14 - Réflexions - Seuls

Partie 1 Seuls

Seattle 10 ans plus tôt

Ambiance : Justin Timberlake : I think she knows

Emma sortit rapidement de la douche. Elle n'avait aucune envie d'ôter de sa peau le parfum de Stephen, mais elle savait que remettre les pieds sur terre assez rapidement était nécessaire. La douche était un moyen comme un autre, le seul dont elle disposait en fait, pour se réveiller totalement et tenter d'éloigner de son esprit les caresses de la nuit.

Elle s'enveloppa dans son peignoir mauve et frictionna ses longs cheveux tout en se regardant dans le miroir brièvement. La jeune fille ne trouva aucune trace visible de la nuit qu'elle venait de passer. Son corps « souffrait» de légères courbatures, mais les cernes mauves qui ombraient ses yeux venaient autant de la soirée difficile qu'elle avait passée que de la nuit de rêve qui l'avait suivie.

Rien n'avait changé. Elle se regarda avec curiosité : il n'était nullement inscrit sur son front qu'elle avait connu le bonheur, qu'elle avait perdu sa virginité dans les bras de Stephen pour apprendre ensuite qu'il partirait. Elle haussa les épaules devant les pensées de midinette qui lui venaient. Elle s'était levée discrètement et avait quitté les bras de Stephen pour éviter ce style de réflexion. Elle se sentait curieusement calme. Alors que n'importe lequel des livres romantiques qu'elle lisait aurait transformé l'héroïne en une pleureuse désespérée, elle ne ressentait pas cela. Elle ressentait... une bulle d'isolement. La nécessité d'y rester aussi et de ne pas chercher à comprendre, à réfléchir.

Emma revint sur la pointe des pieds dans sa chambre et attrapa le premier vêtement qu'elle trouva. Sans bruit, elle mit son jean et enfila un grand sweat vert pâle informe qui cachait les courbes de son corps. Sa tenue de passe-muraille disait Rosalie. Elle refusa de regarder une seconde le jeune homme qui dormait encore dans son lit et partit à la cuisine. Elle avait faim. L'amour donnait faim. Elle avala rapidement un beignet et but un verre de lait avant de préparer un plateau. Il était encore tôt et l'aube pointait à peine son nez par la fenêtre du salon.

De retour dans la chambre, elle déposa sa charge sur la commode et s'installa sur le rocking-chair en rotin qui était placé dans un des coins de la pièce. Pensivement elle s'accorda alors le droit de contempler le jeune homme. Elle l'avait recouvert de la couette en se levant et elle n'apercevait que son visage de profil, appuyé sur une de ses mains.

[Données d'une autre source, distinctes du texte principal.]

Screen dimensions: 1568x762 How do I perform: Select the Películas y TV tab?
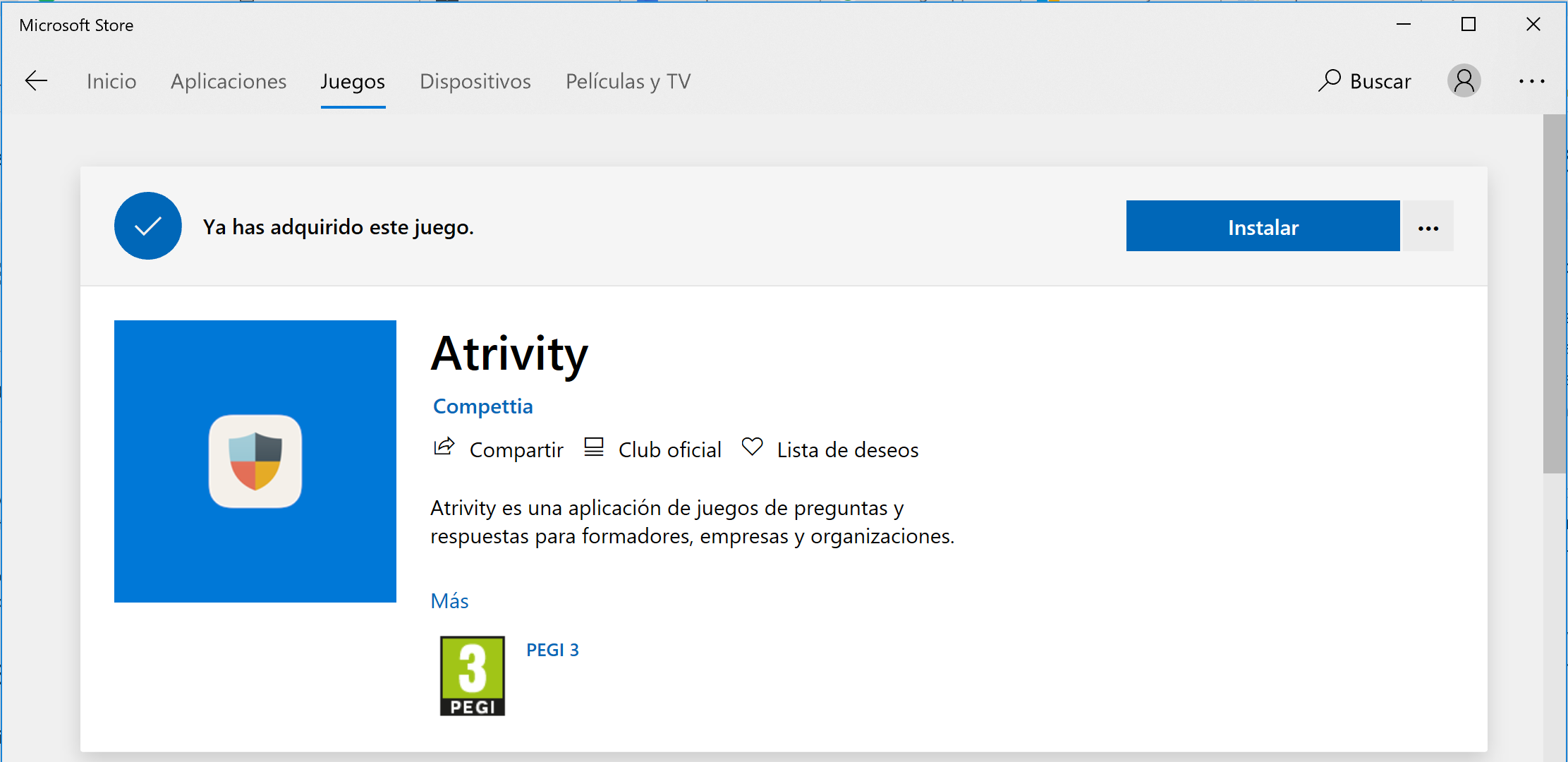[628, 81]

Il s'était retourné dans cette position lorsqu'elle l'avait doucement repoussé en se levant et depuis il n'avait pas bougé, une mèche de cheveux cuivrés retombait sur le large front pâle, elle s'interdit de s'approcher pour la remettre en place.

Qui avait dit qu'un homme ivre ronflait ?

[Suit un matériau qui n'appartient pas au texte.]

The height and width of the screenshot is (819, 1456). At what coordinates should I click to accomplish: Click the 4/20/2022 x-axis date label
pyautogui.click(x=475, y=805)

Qui avait dit qu'un homme ivre avait un sommeil remuant et désagréable ?

Il était ivre. Il avait énormément bu, elle le savait et si ses baisers et son regard suppliant, perdu ne l'avaient pas totalement hypnotisés dès son arrivée tard dans la soirée, elle aurait réagi à cela. Elle ne l'avait pas fait et ne regrettait rien. Ni pour elle, ni pour lui. Elle le referait si cela était possible.

Son état d'ébriété assez avancé ne l'avait pas empêché d'être un amant doux, attentif et expérimenté qui lui avait apporté beaucoup plus que ce qu'elle aurait imaginé.

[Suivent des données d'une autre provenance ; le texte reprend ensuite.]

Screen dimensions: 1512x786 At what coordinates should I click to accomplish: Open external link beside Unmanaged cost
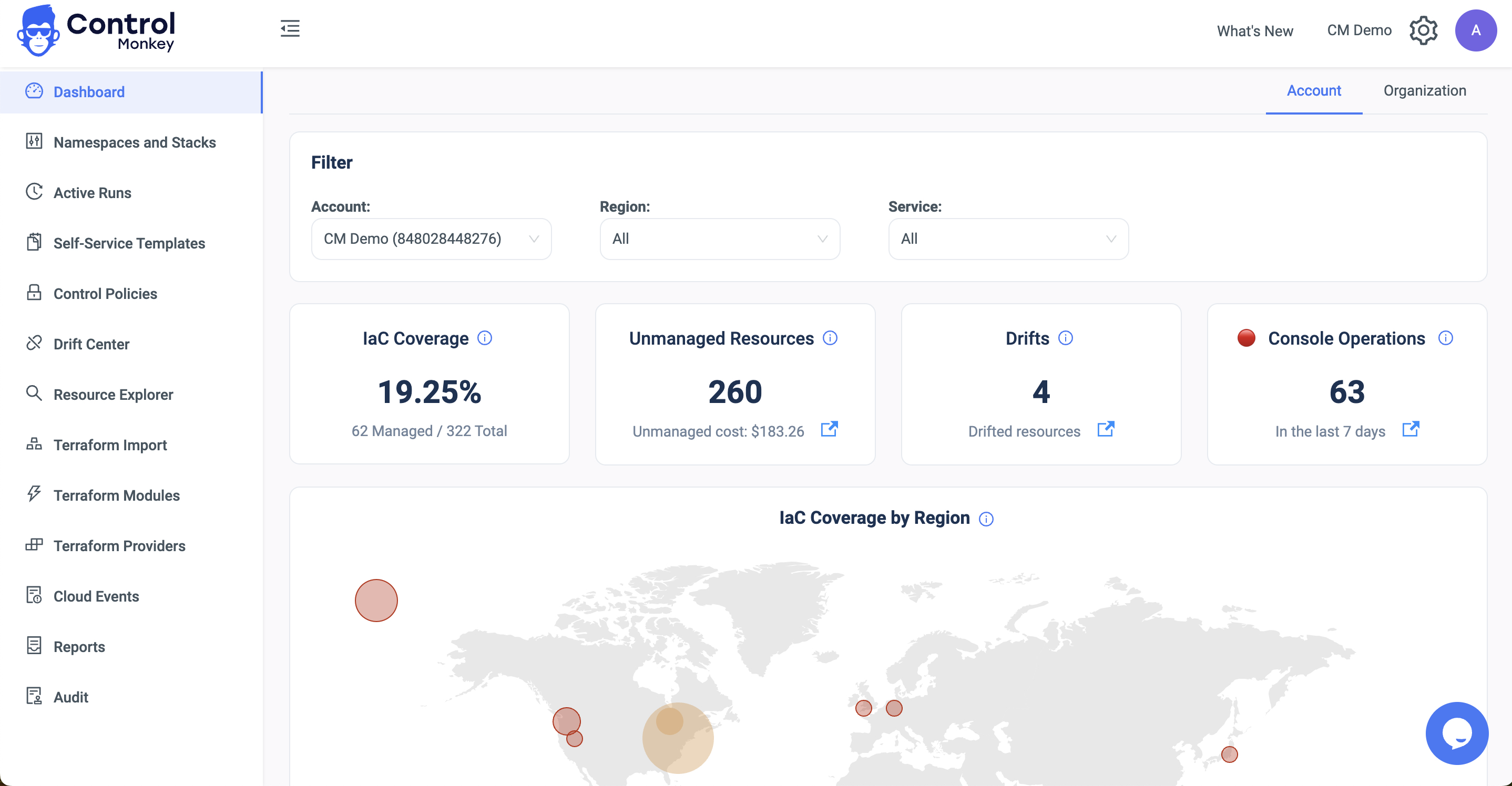pyautogui.click(x=829, y=429)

Après qu'il a expliqué la raison de son retard, et de sa consommation abusive, ils avaient refait l'amour une fois, tendrement, et elle avait eu l'illusion qu'il ressentait la même chose qu'elle, l'illusion qu'elle lui était autant indispensable que lui, Stephen Mancini, était indispensable à Emma.

Puis, il s'était endormi, un bras possessif autour de sa taille et sa tête posée sur la poitrine de la jeune femme. Il n'avait plus bougé jusqu'à ce qu'elle se lève. Même maintenant alors qu'elle surveillait son sommeil, il était paisible, un souffle régulier soulevait son torse. Le léger sourire qui paraissait relever le coin de ses lèvres parfaites témoignait aussi de sa tranquillité. Emma perdit la notion du temps à le contempler comme elle était restée longtemps dans la nuit à l'écouter respirer alors qu'il était encore dans ses bras. Malheureusement, maintenant le temps lui était compté.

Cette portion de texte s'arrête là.